The term ‘blended finance’ is defined by the Organisation for Economic Co-operation and Development as ‘the strategic use of development finance’ to mobilise additional funding from private investors for ‘sustainable’ programmes in ‘developing countries’. This is presumably what Mabuza meant by his reference to ‘deliberate partnerships with the private sector’, begging the question: Will blended finance be offered as one of the envisaged ‘suite of affordable products for farmers’ or will it be used to support the entire intervention? Perhaps Mabuza clarified this during the ensuing debate. If not, it is yet another example of a tendency for some Cabinet members to sow confusion around complex issues associated with the ‘agricultural revolution’ promised by President Cyril Ramaphosa at his final pre-election rally in May (News24).
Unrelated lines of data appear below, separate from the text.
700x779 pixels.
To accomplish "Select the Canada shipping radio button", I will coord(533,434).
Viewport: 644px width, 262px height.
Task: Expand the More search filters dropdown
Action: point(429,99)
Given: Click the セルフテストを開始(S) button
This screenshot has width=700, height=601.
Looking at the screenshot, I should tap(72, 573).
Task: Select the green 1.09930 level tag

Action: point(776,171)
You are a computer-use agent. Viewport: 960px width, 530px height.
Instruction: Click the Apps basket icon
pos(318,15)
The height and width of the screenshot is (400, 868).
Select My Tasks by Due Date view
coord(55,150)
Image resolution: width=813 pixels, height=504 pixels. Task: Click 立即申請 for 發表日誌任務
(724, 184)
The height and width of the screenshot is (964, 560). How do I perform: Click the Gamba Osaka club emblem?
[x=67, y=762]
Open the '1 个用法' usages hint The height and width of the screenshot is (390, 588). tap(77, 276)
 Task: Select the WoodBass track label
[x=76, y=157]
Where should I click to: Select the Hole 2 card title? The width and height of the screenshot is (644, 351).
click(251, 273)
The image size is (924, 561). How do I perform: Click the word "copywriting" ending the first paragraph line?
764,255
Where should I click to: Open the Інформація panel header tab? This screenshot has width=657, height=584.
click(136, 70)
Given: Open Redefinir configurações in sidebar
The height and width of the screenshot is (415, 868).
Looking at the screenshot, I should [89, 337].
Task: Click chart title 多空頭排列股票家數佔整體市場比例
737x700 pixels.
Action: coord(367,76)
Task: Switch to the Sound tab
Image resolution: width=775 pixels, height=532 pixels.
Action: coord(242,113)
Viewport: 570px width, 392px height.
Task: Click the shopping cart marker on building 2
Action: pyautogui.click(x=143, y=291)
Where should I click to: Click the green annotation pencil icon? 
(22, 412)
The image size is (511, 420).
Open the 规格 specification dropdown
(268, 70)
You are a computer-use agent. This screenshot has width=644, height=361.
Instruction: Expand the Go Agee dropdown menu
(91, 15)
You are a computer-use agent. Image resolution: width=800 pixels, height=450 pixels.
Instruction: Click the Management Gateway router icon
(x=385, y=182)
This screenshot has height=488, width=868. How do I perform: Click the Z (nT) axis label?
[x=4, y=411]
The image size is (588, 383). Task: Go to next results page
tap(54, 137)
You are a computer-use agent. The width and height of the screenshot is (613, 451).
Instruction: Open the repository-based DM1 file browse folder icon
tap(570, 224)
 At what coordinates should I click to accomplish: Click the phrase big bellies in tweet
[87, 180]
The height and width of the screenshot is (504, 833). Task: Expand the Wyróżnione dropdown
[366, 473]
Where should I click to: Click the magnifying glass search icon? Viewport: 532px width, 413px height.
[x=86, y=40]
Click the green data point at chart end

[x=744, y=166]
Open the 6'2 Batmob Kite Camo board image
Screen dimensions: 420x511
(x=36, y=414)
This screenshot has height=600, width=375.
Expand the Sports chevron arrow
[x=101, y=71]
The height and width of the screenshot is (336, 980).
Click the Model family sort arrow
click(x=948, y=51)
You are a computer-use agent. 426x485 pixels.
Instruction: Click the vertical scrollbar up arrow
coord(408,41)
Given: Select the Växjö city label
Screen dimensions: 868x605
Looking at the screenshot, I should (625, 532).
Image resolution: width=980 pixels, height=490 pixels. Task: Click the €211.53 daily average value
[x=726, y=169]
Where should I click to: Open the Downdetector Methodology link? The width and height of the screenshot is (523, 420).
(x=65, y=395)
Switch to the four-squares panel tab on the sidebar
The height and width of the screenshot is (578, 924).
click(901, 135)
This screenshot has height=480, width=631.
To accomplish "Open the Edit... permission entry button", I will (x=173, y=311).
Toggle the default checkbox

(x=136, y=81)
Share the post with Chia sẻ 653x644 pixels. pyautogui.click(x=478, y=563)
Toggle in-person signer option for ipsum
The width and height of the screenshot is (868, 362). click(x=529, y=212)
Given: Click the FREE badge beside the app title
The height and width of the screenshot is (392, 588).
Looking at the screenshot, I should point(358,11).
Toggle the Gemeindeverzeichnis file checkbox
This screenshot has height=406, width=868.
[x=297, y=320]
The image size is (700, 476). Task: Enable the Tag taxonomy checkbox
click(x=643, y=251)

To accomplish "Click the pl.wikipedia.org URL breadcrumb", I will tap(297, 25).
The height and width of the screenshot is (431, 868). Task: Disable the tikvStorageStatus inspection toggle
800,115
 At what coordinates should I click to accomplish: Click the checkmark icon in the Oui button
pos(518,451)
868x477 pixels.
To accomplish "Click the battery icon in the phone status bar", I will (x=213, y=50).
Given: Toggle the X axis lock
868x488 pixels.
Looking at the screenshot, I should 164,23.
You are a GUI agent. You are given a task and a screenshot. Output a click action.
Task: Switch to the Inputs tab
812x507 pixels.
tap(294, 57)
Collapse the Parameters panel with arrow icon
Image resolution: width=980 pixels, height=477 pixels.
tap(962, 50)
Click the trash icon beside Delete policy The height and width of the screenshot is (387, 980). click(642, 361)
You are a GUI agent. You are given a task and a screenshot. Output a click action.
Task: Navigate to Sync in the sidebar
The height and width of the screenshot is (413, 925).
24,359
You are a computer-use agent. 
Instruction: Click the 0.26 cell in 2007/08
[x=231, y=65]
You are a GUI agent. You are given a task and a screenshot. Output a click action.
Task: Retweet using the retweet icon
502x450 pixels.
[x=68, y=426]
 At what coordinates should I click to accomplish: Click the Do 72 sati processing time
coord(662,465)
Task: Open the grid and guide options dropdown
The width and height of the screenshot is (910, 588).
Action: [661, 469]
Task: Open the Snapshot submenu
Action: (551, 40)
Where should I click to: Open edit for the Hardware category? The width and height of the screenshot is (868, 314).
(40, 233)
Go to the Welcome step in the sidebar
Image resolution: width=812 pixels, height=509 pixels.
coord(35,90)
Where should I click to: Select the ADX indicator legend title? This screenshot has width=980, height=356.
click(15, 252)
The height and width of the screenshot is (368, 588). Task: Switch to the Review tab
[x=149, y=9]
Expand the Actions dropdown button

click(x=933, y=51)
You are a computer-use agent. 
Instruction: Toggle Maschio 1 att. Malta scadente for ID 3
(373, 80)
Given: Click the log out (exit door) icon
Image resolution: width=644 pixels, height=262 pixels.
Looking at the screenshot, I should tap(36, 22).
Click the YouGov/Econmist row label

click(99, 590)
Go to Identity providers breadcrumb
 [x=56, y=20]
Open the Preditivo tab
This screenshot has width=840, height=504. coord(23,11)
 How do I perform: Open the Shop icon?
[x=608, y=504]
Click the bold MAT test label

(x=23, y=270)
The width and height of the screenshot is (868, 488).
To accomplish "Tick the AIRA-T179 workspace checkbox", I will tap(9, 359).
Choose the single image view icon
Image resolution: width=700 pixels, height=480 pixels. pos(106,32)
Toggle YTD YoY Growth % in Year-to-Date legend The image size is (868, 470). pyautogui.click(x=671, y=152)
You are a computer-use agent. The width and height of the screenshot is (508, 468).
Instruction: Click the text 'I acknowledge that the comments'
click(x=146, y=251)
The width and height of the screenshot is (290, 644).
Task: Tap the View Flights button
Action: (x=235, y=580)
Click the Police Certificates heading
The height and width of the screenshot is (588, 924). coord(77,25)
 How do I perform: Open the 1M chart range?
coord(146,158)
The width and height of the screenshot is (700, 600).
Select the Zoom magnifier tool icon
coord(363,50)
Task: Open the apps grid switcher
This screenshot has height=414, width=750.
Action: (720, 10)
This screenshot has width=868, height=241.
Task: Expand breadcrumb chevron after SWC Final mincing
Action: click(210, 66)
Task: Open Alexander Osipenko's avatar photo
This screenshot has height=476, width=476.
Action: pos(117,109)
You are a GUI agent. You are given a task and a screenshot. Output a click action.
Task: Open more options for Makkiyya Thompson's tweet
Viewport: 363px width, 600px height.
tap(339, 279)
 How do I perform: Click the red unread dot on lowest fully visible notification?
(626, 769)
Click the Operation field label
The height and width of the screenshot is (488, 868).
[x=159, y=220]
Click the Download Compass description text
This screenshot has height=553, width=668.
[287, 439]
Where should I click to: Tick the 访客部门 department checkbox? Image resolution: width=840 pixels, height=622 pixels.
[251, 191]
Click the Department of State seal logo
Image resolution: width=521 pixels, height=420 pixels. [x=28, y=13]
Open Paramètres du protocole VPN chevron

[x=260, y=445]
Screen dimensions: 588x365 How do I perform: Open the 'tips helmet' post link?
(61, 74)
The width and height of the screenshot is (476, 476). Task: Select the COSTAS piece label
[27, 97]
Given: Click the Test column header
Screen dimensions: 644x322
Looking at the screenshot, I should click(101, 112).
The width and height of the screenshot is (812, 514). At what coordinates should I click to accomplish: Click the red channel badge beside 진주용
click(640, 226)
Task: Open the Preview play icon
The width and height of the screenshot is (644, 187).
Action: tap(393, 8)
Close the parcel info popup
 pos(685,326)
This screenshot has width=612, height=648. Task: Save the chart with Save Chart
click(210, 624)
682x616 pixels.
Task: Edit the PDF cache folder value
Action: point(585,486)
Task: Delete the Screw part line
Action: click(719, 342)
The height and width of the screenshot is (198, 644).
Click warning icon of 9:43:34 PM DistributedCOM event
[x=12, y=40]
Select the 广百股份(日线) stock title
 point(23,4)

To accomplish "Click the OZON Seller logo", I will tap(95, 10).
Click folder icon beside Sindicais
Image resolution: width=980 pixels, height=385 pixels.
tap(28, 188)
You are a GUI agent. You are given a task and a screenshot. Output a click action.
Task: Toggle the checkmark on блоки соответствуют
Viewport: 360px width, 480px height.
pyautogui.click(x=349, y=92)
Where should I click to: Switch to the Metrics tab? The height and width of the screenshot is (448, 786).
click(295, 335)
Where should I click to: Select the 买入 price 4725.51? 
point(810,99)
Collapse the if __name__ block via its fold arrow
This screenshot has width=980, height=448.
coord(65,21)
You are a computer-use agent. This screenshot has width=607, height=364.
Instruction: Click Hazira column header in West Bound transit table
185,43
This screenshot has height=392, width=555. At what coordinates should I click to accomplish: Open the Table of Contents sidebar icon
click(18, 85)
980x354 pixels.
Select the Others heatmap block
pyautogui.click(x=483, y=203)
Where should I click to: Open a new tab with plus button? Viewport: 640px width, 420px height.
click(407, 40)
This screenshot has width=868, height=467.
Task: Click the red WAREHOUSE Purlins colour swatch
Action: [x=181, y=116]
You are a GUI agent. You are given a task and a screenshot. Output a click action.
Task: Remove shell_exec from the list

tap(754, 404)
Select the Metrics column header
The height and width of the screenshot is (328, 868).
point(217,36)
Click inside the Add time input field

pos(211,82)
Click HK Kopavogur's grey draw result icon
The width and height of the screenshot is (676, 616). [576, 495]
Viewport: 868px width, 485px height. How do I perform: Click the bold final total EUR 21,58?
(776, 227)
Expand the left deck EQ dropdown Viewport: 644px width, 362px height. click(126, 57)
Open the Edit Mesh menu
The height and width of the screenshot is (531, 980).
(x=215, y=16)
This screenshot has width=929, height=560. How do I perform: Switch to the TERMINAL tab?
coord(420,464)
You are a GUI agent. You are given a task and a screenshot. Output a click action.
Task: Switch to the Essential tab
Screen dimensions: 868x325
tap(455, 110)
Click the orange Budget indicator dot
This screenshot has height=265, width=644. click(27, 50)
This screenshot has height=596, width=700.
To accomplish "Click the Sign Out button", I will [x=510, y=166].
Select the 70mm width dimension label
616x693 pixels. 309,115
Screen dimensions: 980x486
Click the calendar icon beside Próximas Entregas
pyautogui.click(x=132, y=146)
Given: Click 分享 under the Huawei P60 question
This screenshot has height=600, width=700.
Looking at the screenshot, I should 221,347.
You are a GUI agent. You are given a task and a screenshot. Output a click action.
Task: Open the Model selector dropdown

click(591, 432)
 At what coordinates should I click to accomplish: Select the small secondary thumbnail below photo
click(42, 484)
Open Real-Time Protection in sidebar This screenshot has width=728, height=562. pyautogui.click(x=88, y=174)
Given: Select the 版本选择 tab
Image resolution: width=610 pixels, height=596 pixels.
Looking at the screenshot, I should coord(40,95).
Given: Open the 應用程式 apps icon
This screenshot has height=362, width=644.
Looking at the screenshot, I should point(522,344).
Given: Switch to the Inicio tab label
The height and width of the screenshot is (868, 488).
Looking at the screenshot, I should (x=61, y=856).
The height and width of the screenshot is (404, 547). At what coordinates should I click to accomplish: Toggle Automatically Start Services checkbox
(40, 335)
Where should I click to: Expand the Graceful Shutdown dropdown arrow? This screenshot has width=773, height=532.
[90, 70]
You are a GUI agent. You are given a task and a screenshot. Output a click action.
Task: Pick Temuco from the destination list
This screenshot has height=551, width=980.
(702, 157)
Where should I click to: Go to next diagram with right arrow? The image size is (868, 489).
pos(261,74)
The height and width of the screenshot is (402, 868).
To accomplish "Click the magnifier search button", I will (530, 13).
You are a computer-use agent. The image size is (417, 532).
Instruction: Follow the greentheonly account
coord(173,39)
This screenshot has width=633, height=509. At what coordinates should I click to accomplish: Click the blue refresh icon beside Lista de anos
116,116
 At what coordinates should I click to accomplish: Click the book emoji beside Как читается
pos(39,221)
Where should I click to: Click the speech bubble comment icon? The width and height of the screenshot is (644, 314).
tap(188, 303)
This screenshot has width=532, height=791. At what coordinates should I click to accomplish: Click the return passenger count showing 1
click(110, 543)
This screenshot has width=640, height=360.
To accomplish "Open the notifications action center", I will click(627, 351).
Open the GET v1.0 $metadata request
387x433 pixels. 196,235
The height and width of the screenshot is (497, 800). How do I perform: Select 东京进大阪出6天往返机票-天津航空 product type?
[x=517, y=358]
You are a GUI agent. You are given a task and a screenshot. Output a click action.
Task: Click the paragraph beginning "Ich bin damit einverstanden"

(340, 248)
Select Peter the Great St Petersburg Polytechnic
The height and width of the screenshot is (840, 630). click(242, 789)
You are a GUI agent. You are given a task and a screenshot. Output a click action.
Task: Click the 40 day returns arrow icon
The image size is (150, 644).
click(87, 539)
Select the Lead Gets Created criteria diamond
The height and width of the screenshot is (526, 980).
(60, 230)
In the NCOP this week, the Deputy President trotted out what has now become familiar rhetoric about land as a ‘productive asset’ that, when ‘restored to its rightful owners’, must be ‘utilised optimally’ so that it continues to ‘contribute’ towards the achievement of SA’s ‘broader economic and developmental goals’. ‘For this to happen, we must ensure that … post-settlement support (programmes) … (for the) beneficiaries of land reform are effective,’ Mabuza said. He then rattled off a long list of interventions already either works-in-progress or reasonably well established, including ‘extension services, research and technology transfer, mechanisation, production inputs (for subsistence and small holder farmers), finance and market access’ – along with dams, irrigation systems and other infrastructure ‘essential’ to achieving ‘higher levels of production’.
According to the Department of Rural Development & Land Reform’s 2019/20 annual performance plan, nine agri-hub units, 29 farmer production support units and an unspecified number of ‘related projects’ will be in place before the end of the financial year. While the Deputy President’s response document did refer briefly to farmer production support units, this was in the context of their linkage to ‘service centres’ apparently yet to be established with the aim of facilitating access to ‘tractors and other implements’ falling under the umbrella of ‘mechanisation support’. Yet the annual performance plan makes no mention of these, while Mabuza said nothing about agri-hubs. This mismatch of already worryingly vague information on such critically important matters requires attention.